Slabs of smartphone lycra’d to each outer thigh, a lithe woman in a Harvard hat smiled at me as she approached. I didn’t have time to react before I saw that the object of her smile was not me, but a butterfly, a gold and black Platonic ideal of a monarch, which floated between us. After we passed each other, the butterfly sailed alongside me for a moment, hovered, then executed a skittery descent into the warm grass.
Later I turned onto Huron Avenue and confronted a wild turkey on the sidewalk. As I approached, I
scanned my scarce turkey knowledge, trying to recall if they were territorial
or not, and if by continuing I would risk a serious pecking from a creature around half my
height. I held my breath and kept to
the right, and as I passed, the turkey averted her eyes, as if
searching for something, and we continued our respective ways. Not unlike what two humans do in similar situations.
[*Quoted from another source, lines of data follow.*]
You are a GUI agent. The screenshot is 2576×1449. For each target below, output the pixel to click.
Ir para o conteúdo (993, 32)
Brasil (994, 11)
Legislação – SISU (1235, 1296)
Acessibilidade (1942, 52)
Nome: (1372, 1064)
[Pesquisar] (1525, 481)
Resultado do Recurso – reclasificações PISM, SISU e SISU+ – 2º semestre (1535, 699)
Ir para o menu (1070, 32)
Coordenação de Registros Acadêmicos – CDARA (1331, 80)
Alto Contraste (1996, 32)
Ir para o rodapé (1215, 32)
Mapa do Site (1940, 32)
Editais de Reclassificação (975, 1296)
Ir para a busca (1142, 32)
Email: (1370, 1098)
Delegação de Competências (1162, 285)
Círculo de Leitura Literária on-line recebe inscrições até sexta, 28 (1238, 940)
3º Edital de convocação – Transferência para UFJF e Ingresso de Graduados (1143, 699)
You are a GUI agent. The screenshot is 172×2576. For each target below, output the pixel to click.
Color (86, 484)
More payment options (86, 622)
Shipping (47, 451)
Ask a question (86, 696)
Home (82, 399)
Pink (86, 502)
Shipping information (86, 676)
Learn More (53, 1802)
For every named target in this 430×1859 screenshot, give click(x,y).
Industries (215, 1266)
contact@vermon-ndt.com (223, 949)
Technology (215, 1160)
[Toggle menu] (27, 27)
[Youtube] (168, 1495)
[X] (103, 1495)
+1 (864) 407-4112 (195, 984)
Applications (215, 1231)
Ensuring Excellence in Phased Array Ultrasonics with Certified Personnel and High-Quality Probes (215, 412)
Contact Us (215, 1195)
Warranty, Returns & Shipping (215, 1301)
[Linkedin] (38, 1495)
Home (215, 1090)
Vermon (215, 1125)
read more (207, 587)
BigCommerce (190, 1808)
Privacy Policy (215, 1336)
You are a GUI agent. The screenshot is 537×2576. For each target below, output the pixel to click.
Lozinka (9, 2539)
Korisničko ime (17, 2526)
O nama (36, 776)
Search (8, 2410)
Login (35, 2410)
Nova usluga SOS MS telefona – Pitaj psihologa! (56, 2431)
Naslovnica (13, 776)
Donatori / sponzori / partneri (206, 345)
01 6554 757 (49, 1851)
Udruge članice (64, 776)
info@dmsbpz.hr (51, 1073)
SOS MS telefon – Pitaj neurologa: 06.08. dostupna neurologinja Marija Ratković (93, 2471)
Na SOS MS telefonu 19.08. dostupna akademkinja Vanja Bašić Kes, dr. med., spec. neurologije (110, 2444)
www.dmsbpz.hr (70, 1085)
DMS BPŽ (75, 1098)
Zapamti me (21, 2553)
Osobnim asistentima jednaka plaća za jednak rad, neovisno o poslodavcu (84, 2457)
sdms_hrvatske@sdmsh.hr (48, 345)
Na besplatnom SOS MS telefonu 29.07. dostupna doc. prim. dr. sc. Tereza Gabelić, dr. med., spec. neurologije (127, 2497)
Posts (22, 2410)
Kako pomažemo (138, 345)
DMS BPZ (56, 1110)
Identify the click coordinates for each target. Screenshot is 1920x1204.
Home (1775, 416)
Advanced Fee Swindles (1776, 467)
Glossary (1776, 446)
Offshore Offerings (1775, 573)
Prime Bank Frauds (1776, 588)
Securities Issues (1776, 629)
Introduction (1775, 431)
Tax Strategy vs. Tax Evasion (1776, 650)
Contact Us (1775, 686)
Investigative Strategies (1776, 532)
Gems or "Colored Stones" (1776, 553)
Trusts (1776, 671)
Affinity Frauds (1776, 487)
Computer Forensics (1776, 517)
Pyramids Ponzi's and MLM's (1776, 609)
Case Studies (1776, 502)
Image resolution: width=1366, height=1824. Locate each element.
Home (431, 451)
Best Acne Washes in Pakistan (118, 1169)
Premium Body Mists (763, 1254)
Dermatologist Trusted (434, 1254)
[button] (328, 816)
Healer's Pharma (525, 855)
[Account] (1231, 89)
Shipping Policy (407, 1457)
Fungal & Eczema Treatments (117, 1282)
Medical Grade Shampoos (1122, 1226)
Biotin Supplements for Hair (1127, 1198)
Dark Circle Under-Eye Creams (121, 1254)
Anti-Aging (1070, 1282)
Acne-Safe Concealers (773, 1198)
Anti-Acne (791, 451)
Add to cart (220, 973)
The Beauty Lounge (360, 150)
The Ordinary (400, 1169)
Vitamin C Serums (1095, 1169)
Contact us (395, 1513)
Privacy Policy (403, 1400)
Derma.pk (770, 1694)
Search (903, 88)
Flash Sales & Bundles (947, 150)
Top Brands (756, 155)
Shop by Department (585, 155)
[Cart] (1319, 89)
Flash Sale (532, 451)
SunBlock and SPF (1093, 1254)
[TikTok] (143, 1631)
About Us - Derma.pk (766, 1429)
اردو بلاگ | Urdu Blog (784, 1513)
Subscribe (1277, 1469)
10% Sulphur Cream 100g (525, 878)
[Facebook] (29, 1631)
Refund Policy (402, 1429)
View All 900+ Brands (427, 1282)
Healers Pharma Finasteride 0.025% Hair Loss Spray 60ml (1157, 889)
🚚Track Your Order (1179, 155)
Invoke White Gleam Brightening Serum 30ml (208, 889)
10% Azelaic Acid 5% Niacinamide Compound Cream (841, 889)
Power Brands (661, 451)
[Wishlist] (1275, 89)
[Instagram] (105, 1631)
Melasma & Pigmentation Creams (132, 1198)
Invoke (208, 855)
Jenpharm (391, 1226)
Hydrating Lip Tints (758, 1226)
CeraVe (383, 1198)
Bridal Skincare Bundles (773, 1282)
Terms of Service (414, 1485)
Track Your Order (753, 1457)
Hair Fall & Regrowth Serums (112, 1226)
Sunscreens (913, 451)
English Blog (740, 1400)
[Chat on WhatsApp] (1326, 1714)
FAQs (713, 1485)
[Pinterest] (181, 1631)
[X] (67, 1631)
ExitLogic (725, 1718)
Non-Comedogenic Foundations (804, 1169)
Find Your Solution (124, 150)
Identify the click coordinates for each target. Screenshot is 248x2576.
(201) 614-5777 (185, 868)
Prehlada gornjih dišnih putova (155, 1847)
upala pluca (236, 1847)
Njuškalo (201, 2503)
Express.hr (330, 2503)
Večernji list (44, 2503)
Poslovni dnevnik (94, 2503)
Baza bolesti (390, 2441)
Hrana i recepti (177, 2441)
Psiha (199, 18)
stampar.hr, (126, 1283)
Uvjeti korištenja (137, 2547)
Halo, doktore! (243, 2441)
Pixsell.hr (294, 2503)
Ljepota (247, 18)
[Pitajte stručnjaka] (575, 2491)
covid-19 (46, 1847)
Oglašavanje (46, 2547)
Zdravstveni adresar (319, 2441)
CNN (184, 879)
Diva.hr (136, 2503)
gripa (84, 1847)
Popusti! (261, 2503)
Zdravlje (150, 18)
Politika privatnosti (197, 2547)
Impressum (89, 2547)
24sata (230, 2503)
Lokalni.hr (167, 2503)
The air became hotter and denser, and I lost a few moments. Time and distance passed, it seemed, without me. These
long runs are good for one’s physical health, but, as I’ve mentioned before, there’s
also spiritual fruit which Saturday morning mortification bears. The early mystics talk about annihilation,
but John Main (a Benedictine monk and real-life mystic himself) saw it differently: “This is why we
pray to the degree that we turn away from ourselves, from the possessive
self-consciousness and trivial distractedness… If this sounds like annihilation
it is only because it is a description of the unified consciousness of transcendence…far
from being annihilated, we are fully, wonderfully restored to ourselves…we know
the wonder of our being, the beauty of life, the centrality of love.”